A cefaleia em salvas em seu grau máximo de dor
Como de costume, encontro-me dominado pelo temor adicional de que a dor nunca passará. Contudo, eu descarto completamente essa possibilidade, uma vez que, se fosse esse o caso, eu certamente me mataria.
A dor, agora localizada em algum ponto atrás e acima do meu olho, piora.
Essa dor pode ser melhor descrita como sendo uma “força” empurrando meu olho para fora com poder tão incrível que minha cabeça parece estar se movendo para trás, para produzir resistência. A “força” vai e vem, porém a duração das exacerbações sucessivas parece aumentar. A “salva” encontra-se agora em seu pico, o qual é celebrado por uma torrente de lágrimas do meu olho direito somente. A essa altura, eu me encontro em crise há 35 minutos – e há 10 minutos em seu pico.
Minha esposa dá uma espreitada no quarto onde eu aguento firme. Olho para cima e vejo sua expressão de compaixão, frustração e impotência. Ela vê minha face torturada da mesma forma que eu a vi no espelho pouco antes, no mesmo estado. Boca meio aberta, babando, face acinzentada, molhada de suor num dos lados, uma pálpebra quase fechada, inchada de dor e agonia. Ela fecha a porta e sai, sentindo-se ferida por mim, com raiva pela estupidez da ciência médica, e com sentimento de culpa – uma vez que, bem no fundo de sua mente, encontra-se a suspeita que ela seria a razão de meu sofrimento. Eu solto um grito por ela, mas mais por mim. A dor está tão incrível! De repente, vejo-me dominado por uma fúria. Levanto uma cadeira bem acima de minha cabeça e jogo-a no chão. Com um punho cerrado, esmurro a parede. A dor persiste.

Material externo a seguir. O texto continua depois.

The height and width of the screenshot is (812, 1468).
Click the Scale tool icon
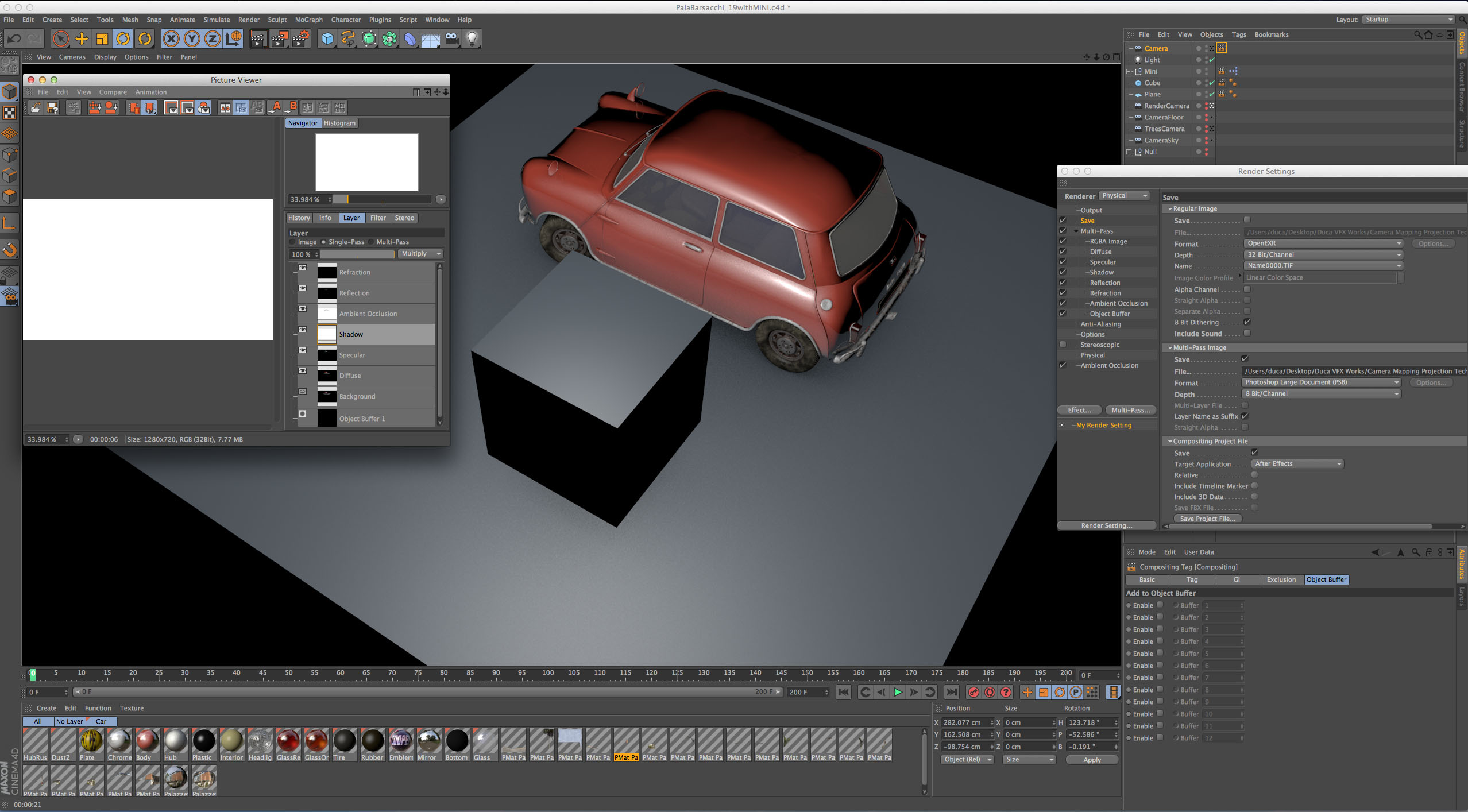point(102,39)

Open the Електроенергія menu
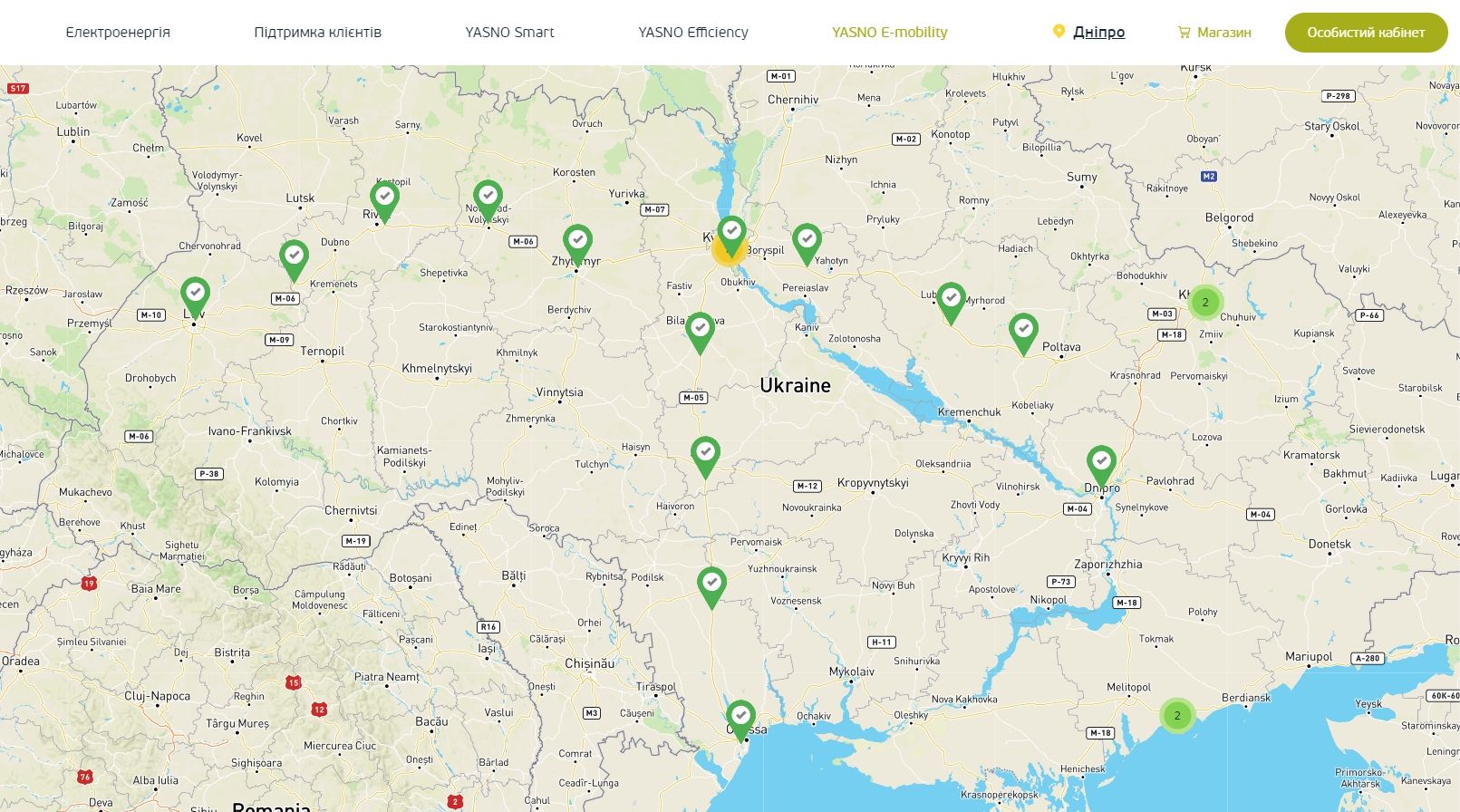(x=118, y=33)
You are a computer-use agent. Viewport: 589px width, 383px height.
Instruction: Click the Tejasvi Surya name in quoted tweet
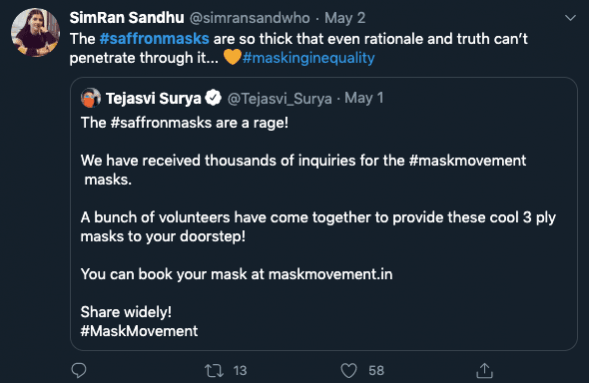pyautogui.click(x=154, y=98)
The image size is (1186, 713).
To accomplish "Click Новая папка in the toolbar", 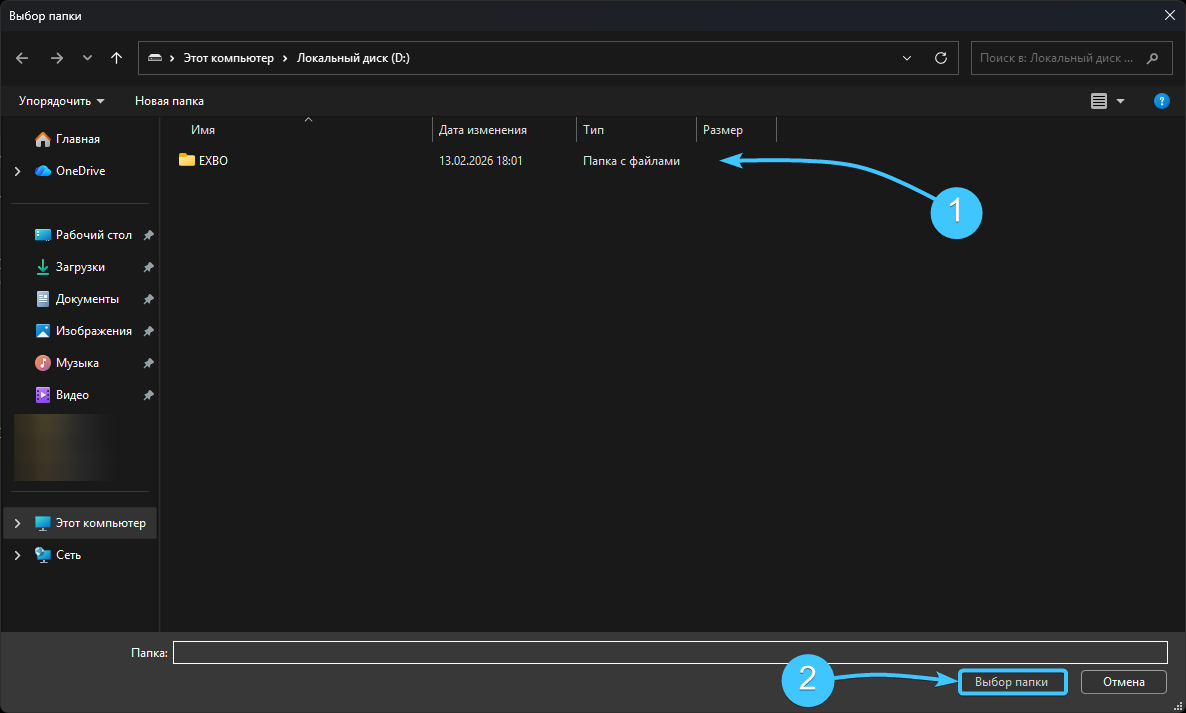I will pyautogui.click(x=169, y=101).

A dor da cefaleia em salvas vai diminuindo
Os períodos de declínio da dor vão logo se tornando mais longos em duração, e eu me permito suspeitar que deixei o pico para trás – mas com cautela, uma vez que já me desapontei muitas vezes.
De fato, a dor está terminando. A descida da montanha de dor é rápida. A “força” foi-se embora. O que permanece é apenas uma dor severa. Meu nariz e olho continuam a escorrer. A estrada de volta, como em qualquer viagem, cobre o mesmo território – só que mais rapidamente. Uma dor em pontada, facilmente tolerável, é sentida e vai-se embora. A dor surda e a sensação de plenitude, a rigidez do pescoço, cada uma vai-se embora, uma por vez, deixando em troca uma agradável sensação de agulhinhas e tachinhas formigando na área de meu couro cabeludo direito – não muito diferente de quando uma perna “adormece”. Desse modo, minha cabeça acorda após um pesadelo de tormento.
Olhos e narinas secas, deixo sair um suspiro. Recolho minha pilha de lenços de papel espalhados por todo o chão, depositando-os num cesto. Coloco a inocente cadeira novamente na vertical, e massageio meu punho levemente machucado.
Tendo terminado a batalha e limpado o campo, abro a porta e entro novamente em meu mundo sem dor – até amanhã.